質問

I am facing a problem when a remote web client with slow connection fails to send complete POST request with multipart/form-data content but PHP still uses partially received data to populate $_POST array. As a result one value in $_POST array can be incomplete and more values can be missing. I tried to ask same question in Apache list first and got an answer that Apache doesn't buffer the request body and passes it to PHP module as a giant blob.
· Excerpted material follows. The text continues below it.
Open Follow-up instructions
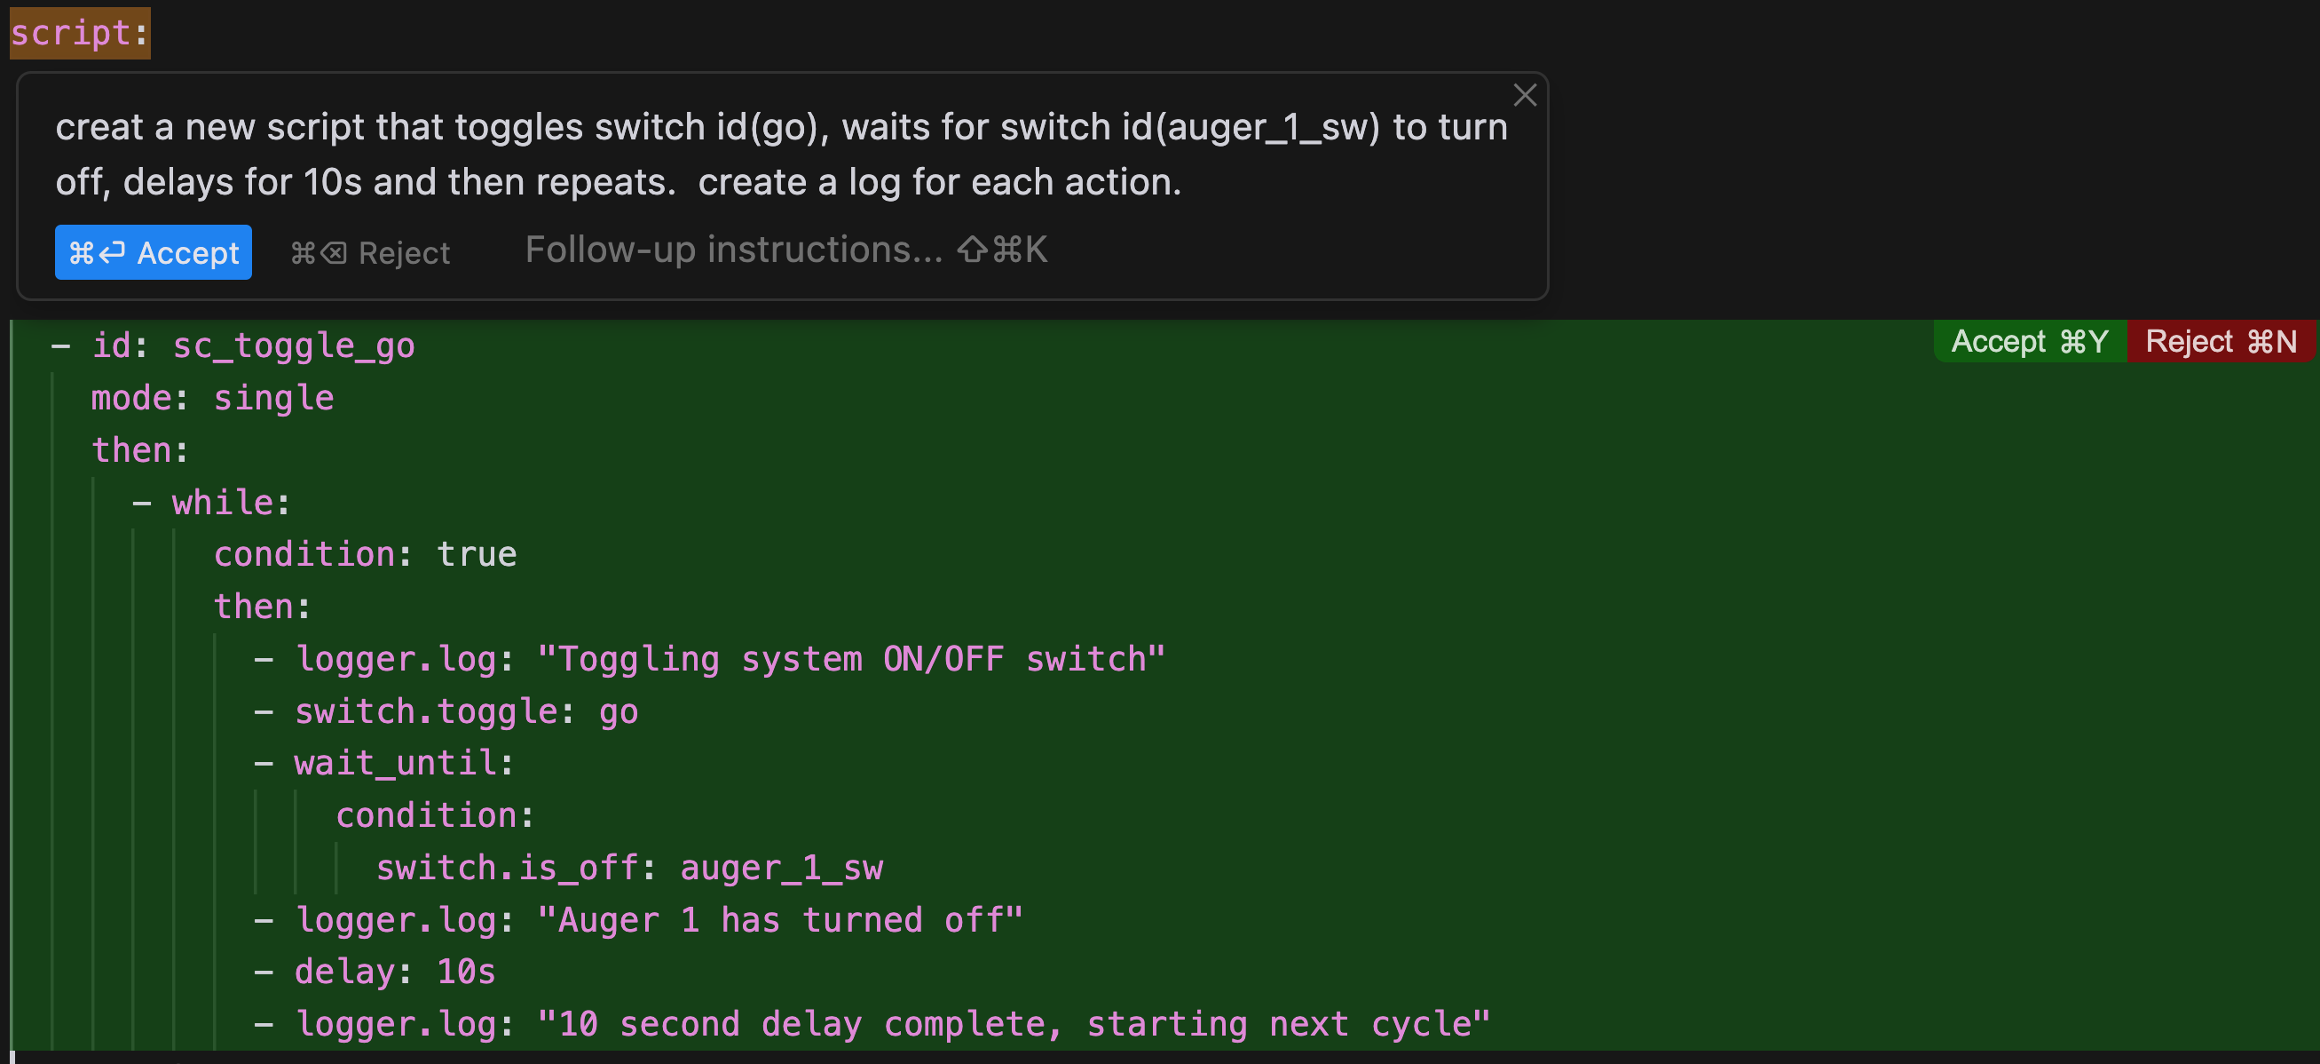Image resolution: width=2320 pixels, height=1064 pixels. click(x=733, y=250)
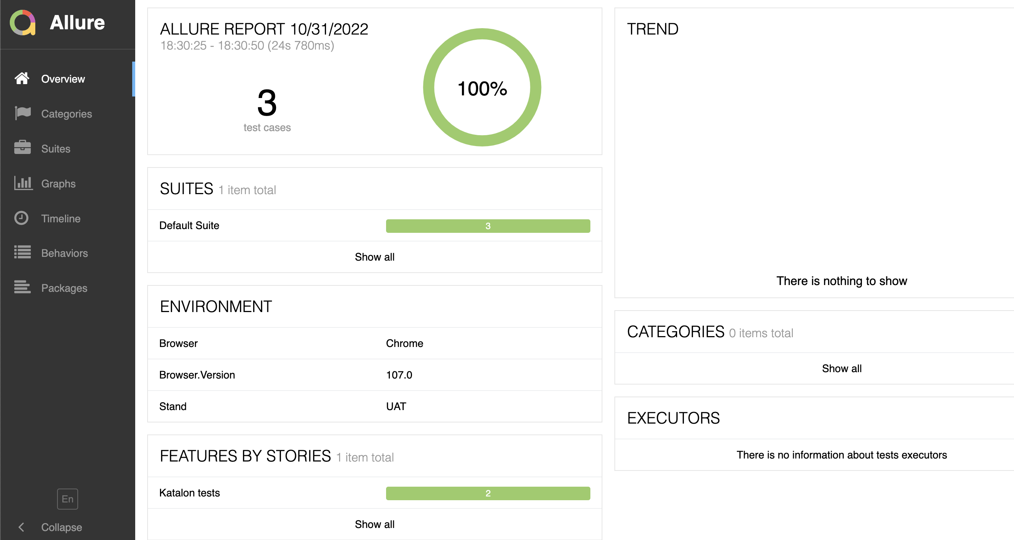This screenshot has height=540, width=1014.
Task: Click the Categories flag icon
Action: tap(22, 113)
Here is my sample POST request:

POST /test.php HTTP/1.0
Connection: close
Content-Length: 10000
Content-Type: multipart/form-data; boundary=ABCDEF

--ABCDEF
Content-Disposition: form-data; name="a"

A
--ABCDEF

You can see that Content-Length is 10000 bytes, but I send just one var a=A.

The PHP script is:

<?php print_r($_REQUEST); ?>

Web server waits for about 10 seconds for the rest of my request (but I don't send anything) and then returns this response:

HTTP/1.1 200 OK
Date: Wed, 27 Nov 2013 19:42:20 GMT
Server: Apache/2.2.22 (Debian)
X-Powered-By: PHP/5.4.4-14+deb7u3
Vary: Accept-Encoding
Content-Length: 23
Connection: close
Content-Type: text/html

Array
(
     [a] => A
)

So here is my question: How can I verify in PHP that the post request was received completely? $_SERVER['CONTENT_LENGTH'] would show 10000 from the request header, but is there a way to check the real content length received?

役に立ちましたか?

解決

I guess that the remote client is actually a browser with HTML page. otherwise, let me know and i'll try to adapt my solution.

You can add field <input type="hidden" name="complete"> (for example) as the last parameter. in PHP check firstly whether this parameter was sent from client. if this parameter sent - you can be sure that you got the entire data.
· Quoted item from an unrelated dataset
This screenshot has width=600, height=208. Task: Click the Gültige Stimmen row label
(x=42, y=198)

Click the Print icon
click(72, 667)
Now, i'm not sure that the order of parameters must be preserved according the RFC (of both, HTML and HTTP). but i've tried some variations and i saw that the order kept indeed.

Better solution will be, calculate (on client side) hash of the parameters and send him as another parameter. so you can be absolutely sure that you got the entire data. But this is starting to sound complicated...

他のヒント

As far as I know there is no way to check if the size of received content matches the value of the Content-Length header when using multipart/form-data as Content-Type, because you cannot get hold of the raw content.
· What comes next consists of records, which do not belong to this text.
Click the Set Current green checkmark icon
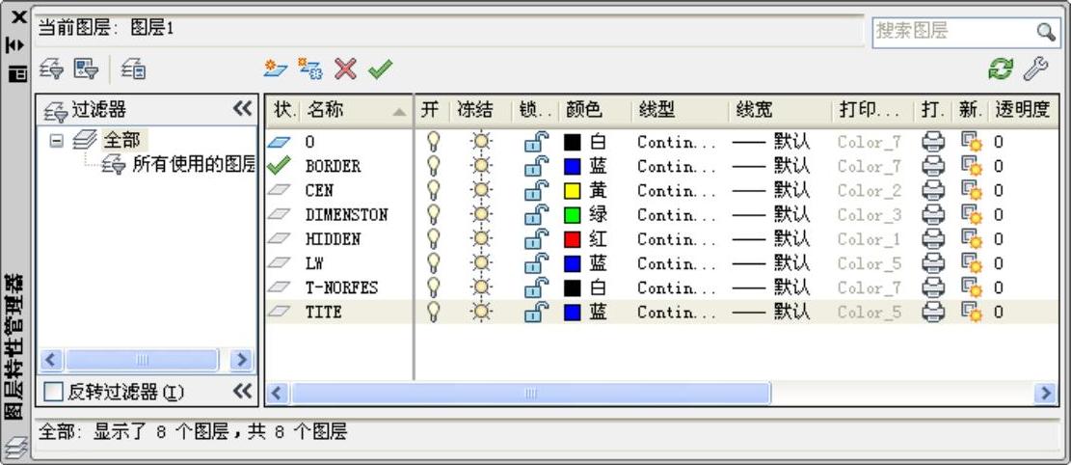Viewport: 1071px width, 465px height. point(380,68)
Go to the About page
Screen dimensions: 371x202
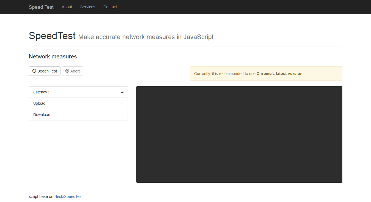click(67, 7)
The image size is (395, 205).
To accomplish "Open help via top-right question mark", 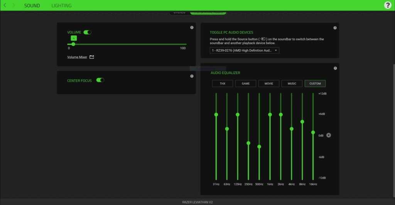I will (388, 5).
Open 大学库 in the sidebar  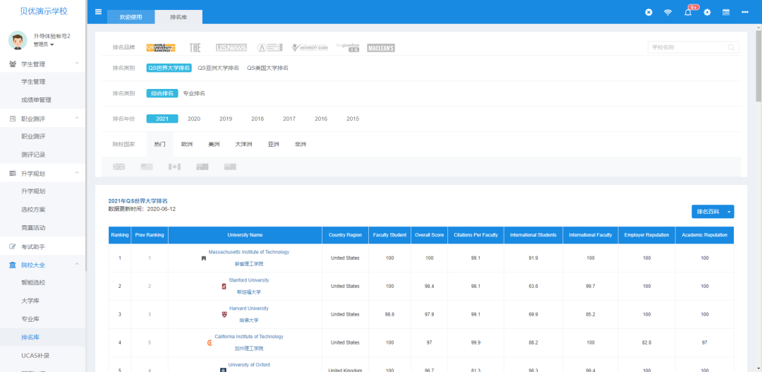point(30,301)
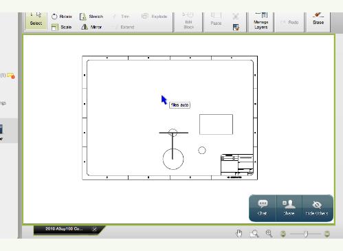Activate the Select tool
This screenshot has width=343, height=251.
[36, 21]
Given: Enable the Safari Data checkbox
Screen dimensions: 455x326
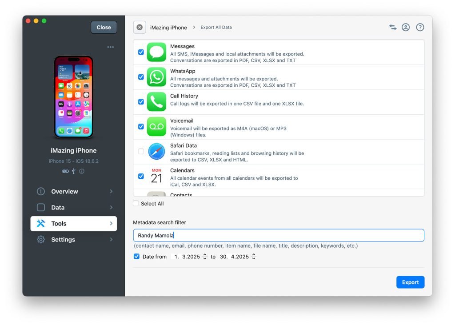Looking at the screenshot, I should 141,152.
1) If you can change Content-Type (to application/x-www-form-urlencoded for example) you can read php://input, which will contain the raw content of the request. The size of php://input should match Content-Length (assuming the value of Content-Length is correct). If there's a match, you can still use $_POST to get the processed content (regular post data). Read about php://input here.

2) Or you can serialize the data on the client and send it as text/plain. The server can check the size the same way as described above. The server will need to unserialize the received content to be able to work with it. And if the client generates a hash of the serialized data and send it along in a header (X-Content-Hash for example), the server can also generate a hash and check if it matches the one in the header. You won't need to check the hash, and can be a 100% sure the content is correct.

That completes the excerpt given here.